Having learned from his grandfather, Bellini left provincial Catania in June 1819 to study at the
conservatory in Naples, with a stipend from the municipal government of Catania. By 1822 he was in the class of the director
Nicolò Zingarelli, studying the masters of the Neapolitan school and the orchestral works of
Haydn and
Mozart. It was the custom at the Conservatory to introduce a promising student to the public with a dramatic work: the result was Bellini's first opera
Adelson e Salvini an
opera semiseria that was presented at the Conservatory's theater.

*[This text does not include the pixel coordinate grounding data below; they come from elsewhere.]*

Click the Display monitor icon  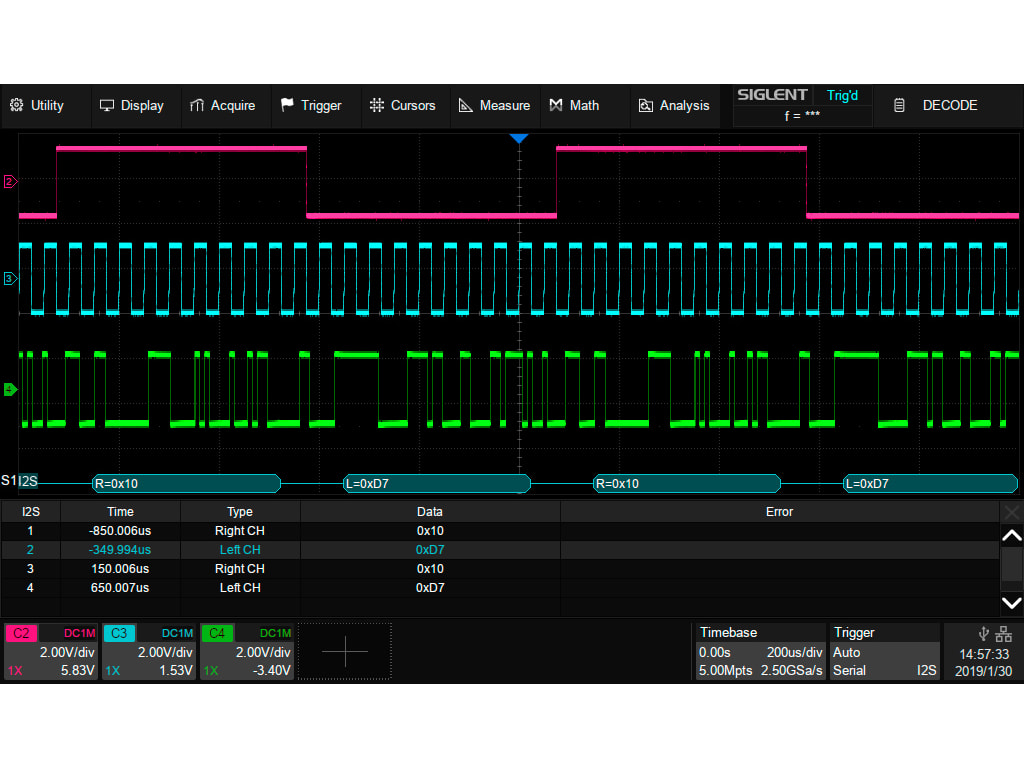106,105
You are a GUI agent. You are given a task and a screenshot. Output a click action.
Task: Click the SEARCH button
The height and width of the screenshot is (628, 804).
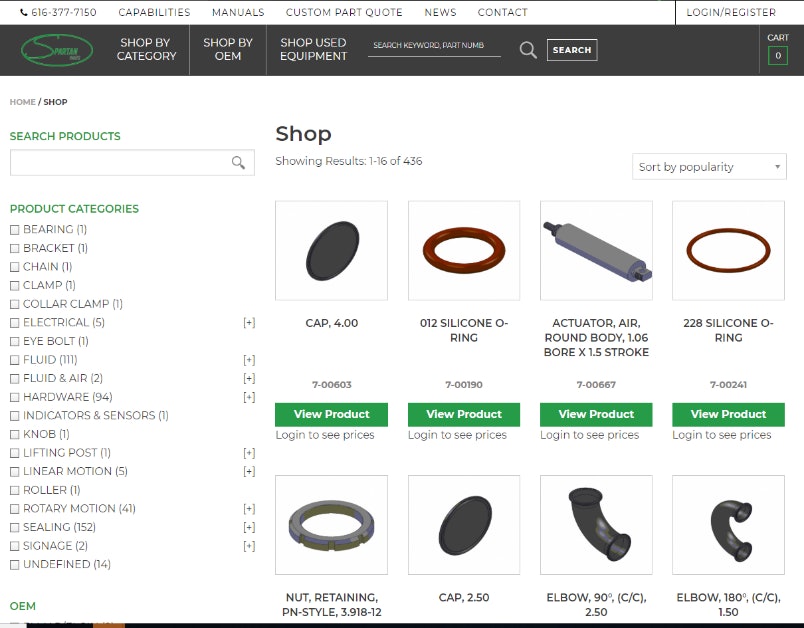click(x=571, y=49)
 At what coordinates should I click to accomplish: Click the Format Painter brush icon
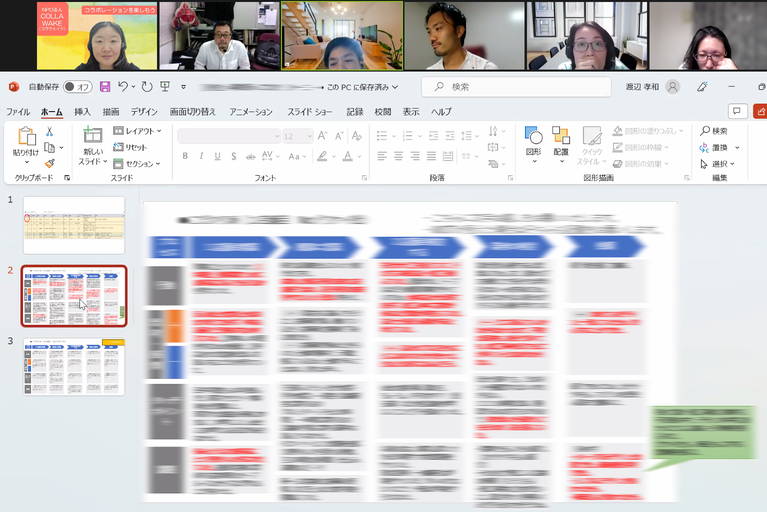[x=49, y=162]
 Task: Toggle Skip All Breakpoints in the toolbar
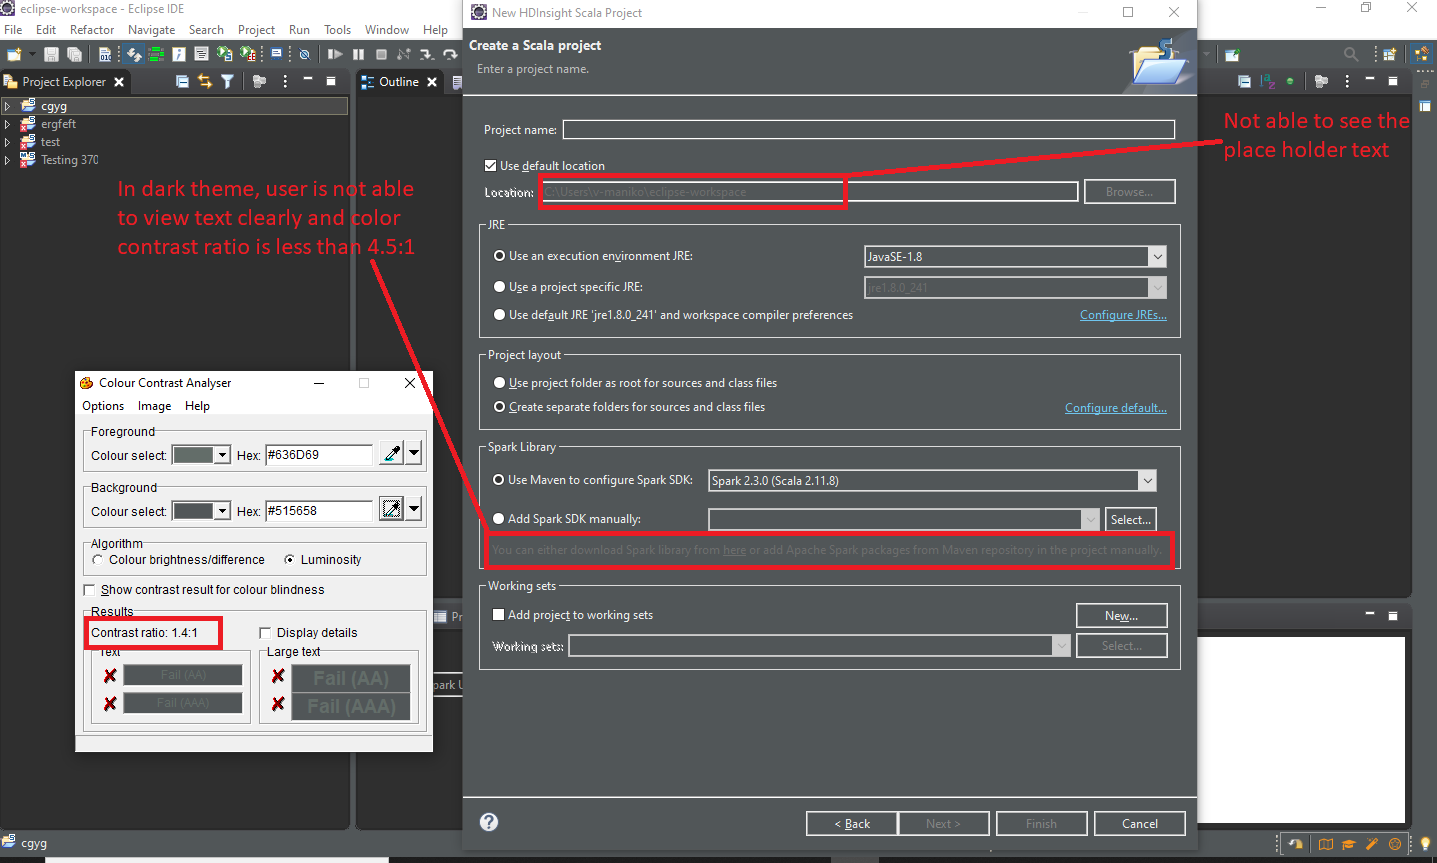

Bianca e Gernando met with some success at the
Teatro San Carlo, leading to an offer from the impresario Barbaia for an opera at
La Scala. Il pirata was a resounding immediate success and began Bellini's faithful and fruitful collaboration with the librettist and poet
Felice Romani, and cemented his friendship with his favored tenor
Giovanni Battista Rubini, who had sung in
Bianca e Gernando.
Bellini spent the next years, 1827–33 in Milan, where all doors were open to him. Sparking controversy in the press for its new style and its restless harmonic shifts into remote keys,
La straniera (1828) was even more successful than
Il pirata, and allowed Bellini to support himself solely by his opera commissions. The composer showed the taste for social life and the
dandyism that
Heinrich Heine emphasized in his literary portrait of Bellini (
Florentinische Nächte, 1837). Opening a new theater in
Parma, his
Zaira (1829) was a failure at the Teatro Ducale, but Venice welcomed
I Capuleti e i Montecchi, which was based on the same Italian sources as
Shakespeare's Romeo and Juliet.
The next five years were triumphant, with major successes with his greatest works,
La sonnambula,
Norma and
I puritani, cut short by Bellini's premature death.
Bellini died in
Puteaux, near
Paris of acute inflammation of the intestine, and was buried in the cemetery of
Père Lachaise, Paris; his remains were removed to the cathedral of Catania in 1876. The Museo Belliniano housed in the Gravina Cruyllas Palace, in Catania, preserves memorabilia and scores.